Last Saturday, after two intense weeks of negotiations, the United Nations adopted the Paris Agreement—a document meant to commit all the world’s nations to taking action against climate change. Yet the accord is striking for how much it doesn't do. It doesn't set binding targets for countries to reduce their emissions, nor does it commit developed countries to provide the money vulnerable communities sorely need. It does reflect, for the first time, a goal of limiting global warming to below 1.5°C, but does not specify how this will be achieved. I’m not surprised. After spending months studying the climate negotiations process, I expected the outcome of a system built on global consensus to lean towards preserving the status quo. And it has.
UN Secretary-General Ban-Ki Moon called it a “monumental triumph.” President Obama said, “I believe this moment can be a turning point for the world.” Indeed, the world will surely remember December 12 as a historic day: the day humanity decided to save itself.
But in my eyes, history is made not in the signing of a single document. It's made in the determined labor of millions of people working towards a brighter future.
It's made on the sacred land of indigenous peoples, where people are fighting to protect their homes and cultures from petroleum companies seeking to profit from their destruction.

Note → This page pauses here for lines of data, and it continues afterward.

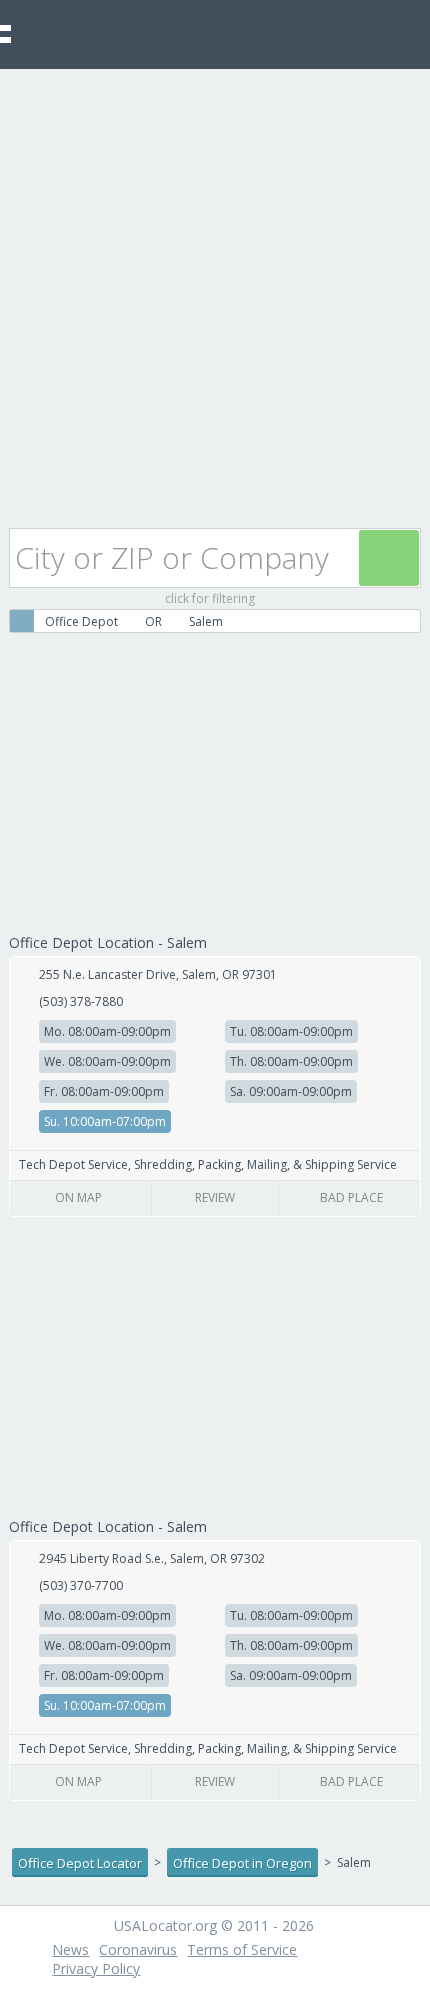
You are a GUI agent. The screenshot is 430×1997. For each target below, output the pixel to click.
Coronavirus (138, 1949)
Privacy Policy (96, 1968)
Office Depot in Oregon (242, 1863)
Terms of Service (242, 1949)
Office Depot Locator (80, 1863)
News (70, 1949)
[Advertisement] (215, 294)
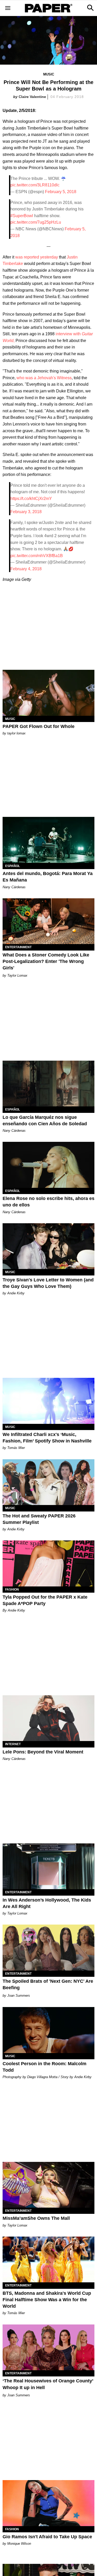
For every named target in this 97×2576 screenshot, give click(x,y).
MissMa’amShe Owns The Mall (36, 2218)
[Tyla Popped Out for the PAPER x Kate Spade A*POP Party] (48, 1563)
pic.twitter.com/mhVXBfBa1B (36, 555)
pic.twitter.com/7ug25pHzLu (35, 222)
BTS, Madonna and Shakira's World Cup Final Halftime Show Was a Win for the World (47, 2300)
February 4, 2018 (26, 569)
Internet (13, 1744)
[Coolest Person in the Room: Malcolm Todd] (48, 2030)
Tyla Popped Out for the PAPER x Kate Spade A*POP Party (45, 1600)
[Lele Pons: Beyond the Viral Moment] (48, 1718)
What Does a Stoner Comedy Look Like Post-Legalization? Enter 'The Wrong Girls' (46, 961)
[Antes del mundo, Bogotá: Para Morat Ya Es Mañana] (48, 840)
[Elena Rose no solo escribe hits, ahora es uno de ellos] (48, 1165)
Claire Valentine (32, 97)
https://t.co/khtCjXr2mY (31, 498)
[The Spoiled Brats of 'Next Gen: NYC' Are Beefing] (48, 1948)
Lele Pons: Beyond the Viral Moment (43, 1751)
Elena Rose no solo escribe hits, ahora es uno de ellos (48, 1201)
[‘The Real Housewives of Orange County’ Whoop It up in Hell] (48, 2347)
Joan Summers (18, 1995)
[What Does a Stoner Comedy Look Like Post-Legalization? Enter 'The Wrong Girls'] (48, 921)
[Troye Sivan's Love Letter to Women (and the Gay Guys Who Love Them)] (48, 1246)
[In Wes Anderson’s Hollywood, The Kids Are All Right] (48, 1866)
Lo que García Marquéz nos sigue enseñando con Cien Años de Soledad (45, 1120)
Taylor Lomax (17, 975)
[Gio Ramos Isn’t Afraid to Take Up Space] (48, 2503)
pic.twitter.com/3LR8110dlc (34, 185)
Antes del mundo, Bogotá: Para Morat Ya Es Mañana (48, 877)
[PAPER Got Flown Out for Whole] (48, 693)
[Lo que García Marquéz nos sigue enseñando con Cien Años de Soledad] (48, 1084)
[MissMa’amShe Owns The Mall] (48, 2185)
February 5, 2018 (60, 191)
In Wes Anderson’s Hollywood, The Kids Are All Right (47, 1903)
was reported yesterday (36, 257)
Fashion (12, 1589)
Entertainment (18, 947)
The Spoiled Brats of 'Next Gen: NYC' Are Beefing (48, 1984)
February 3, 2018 (26, 512)
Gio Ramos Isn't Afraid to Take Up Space (47, 2536)
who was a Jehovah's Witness (44, 378)
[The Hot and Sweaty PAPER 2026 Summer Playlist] (48, 1482)
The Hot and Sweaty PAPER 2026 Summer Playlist (39, 1519)
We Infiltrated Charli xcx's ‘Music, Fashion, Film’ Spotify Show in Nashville (47, 1437)
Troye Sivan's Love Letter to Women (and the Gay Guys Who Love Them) (48, 1283)
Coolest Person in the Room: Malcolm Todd (44, 2067)
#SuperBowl (21, 216)
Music (48, 74)
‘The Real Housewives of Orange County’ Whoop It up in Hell (48, 2384)
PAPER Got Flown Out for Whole (38, 726)
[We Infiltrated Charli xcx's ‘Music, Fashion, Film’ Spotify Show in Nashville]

It's made in the hard work of journalists like Chai Jing, whose documentary about China’s air pollution crisis shocked a country into action, and the LA Times team that exposed ExxonMobil’s terrible history of funding climate denial.
History is found in the labs of the climate scientists whose research uncovered the crisis that threatens human society as we know it, and in the ingenuity of policymakers and innovators figuring out how to solve it.
So while the world hailed the agreement—some in celebration, others in disappointment—I took the night off, because for now, my work lies elsewhere. It lies in helping to strengthen the global grassroots to reclaim our planet and our economy from the powerful corporations and politicians that control it. It lies in working together with my classmates and colleagues to figure out how we’re going to fulfill a just transition to a democratic, sustainable, and just world.
COP 21 is finally over. But my work—our work—is far from done.